Dans toutes les sociétés civilisées à travers le monde, les textes de loi et les accords ratifiés par la République sont imposables à tous ceux qui se réclament citoyens. Ces textes de loi ont traditionnellement un caractère général, contraignant, coercitif et tout contrevenant s’expose à des sanctions préétablies.
La République centrafricaine a la particularité d’être « l’exception qui confirme la règle » car tout ce qui est anormal ailleurs s’impose comme la règle.
C’est dans cette optique qu’après la signature des accords de Khartoum, un chef de guerre récalcitrant signataire de ce fameux accord et caractérisé par des agitations belliqueuses décide unilatéralement d’étendre son hégémonie à « l’extrême est » de la Centrafrique.
Il saisit officiellement les autorités établies et la mission de l’ONU par un communiqué dans lequel il affirme que le but de cette énième opération d’occupation territoriale se résume à la vulgarisation de l’accord de Khartoum et de préparer le redéploiement des Unités Spéciales Mixtes de Sécurité (USMS). Ce énième défi aux autorités établies s’assimile à une humiliation d’un peuple meurtri voire une provocation pour jauger la capacité de réaction du pouvoir ainsi que de la communauté internationale.
Suivant la logique de ce qui précède, il urge de rappeler que l’accord de paix de Khartoum signé à Bangui le 6 février 2019 interdit tout mouvement des groupes armés en dehors de leur position initiale. Chaque groupe armé devrait garder sa position et arrêter des exactions sur la population en attendant l’effectivité opérationnelle du processus de désarmement.
Face au laxisme chronique et à l’immobilisme incomparable du pouvoir qui réduit sa réaction à un simple communiqué laconique de condamnation, le citoyen lambda s’interroge :
Quel est le seuil de tolérance du gouvernement pour booster son dernier orgueil à imposer son autorité aux groupes armés ? A quand la reconquête totale et définitive de l’ensemble territoire national ? Quels sont les véritables objectifs de cette mesquine manœuvre militaire ? Ce chef rebelle a t-il un agenda caché justifiant ses velléités de « va t-en guerre » ? L’extension de son impérialisme dans le haut-mbomou a t-elle un lien avec les prochaines échéances électorales ? Au delà des innombrables violations impunies de l’accord, le controversé émissaire de l’Union Africaine et garant des accords de paix de Khartoum appliquera t-il les sanctions prévues à l’article 35 du traité de paix contre ce groupe armé ? Ces occupations illégales de terrain confirme t-elle le « deal » du pouvoir avec les groupes armés en vue de favoriser sa future réélection ?

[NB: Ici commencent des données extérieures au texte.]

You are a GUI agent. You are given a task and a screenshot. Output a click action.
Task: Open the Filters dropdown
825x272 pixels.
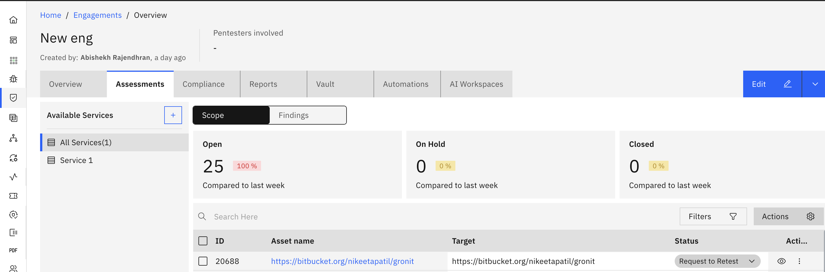[713, 217]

C’est peut-être dans cette logique que le pouvoir s’entête à organiser les élections dans le délai constitutionnel même si les conditions de crédibilité ne sont pas réunies ? Que représente ce groupe armé au sein du pouvoir pour prétendre vulgariser l’accord de paix et préparer le terrain à l’opérationnalisation des USMS ?

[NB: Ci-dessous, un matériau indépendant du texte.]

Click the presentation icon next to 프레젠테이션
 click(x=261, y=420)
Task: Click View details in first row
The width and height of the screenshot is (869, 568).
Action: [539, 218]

L’autre incompréhension juridique nous vient de la ville balnéaire de Sotchi en Russie. Il faut rappeler que nul n’est sensé ignorer le fonctionnement du système de l’ONU. A titre de rappel, notre chère nation était sous embargo total sur les armes depuis 2013. Après une légitime plaidoirie présentée par la France au conseil de sécurité de l’ONU, le comité de sanctions a accordé un assouplissement de l’embargo autorisant la livraison des armes de petites calibres par la Russie. Unanimement, l’opinion nationale a apprécié l’offensive diplomatique du président de la république mais surpris par la demande de livraison des armes lourdes en dehors du cadre du conseil de sécurité de l’ONU. Ainsi, certaines interrogations s’imposent :
Nos autorités ont-elles décidé de s’approvisionner en armes lourdes en dehors de la levée totale de l’embargo imposé par le conseil de sécurité de l’ONU ?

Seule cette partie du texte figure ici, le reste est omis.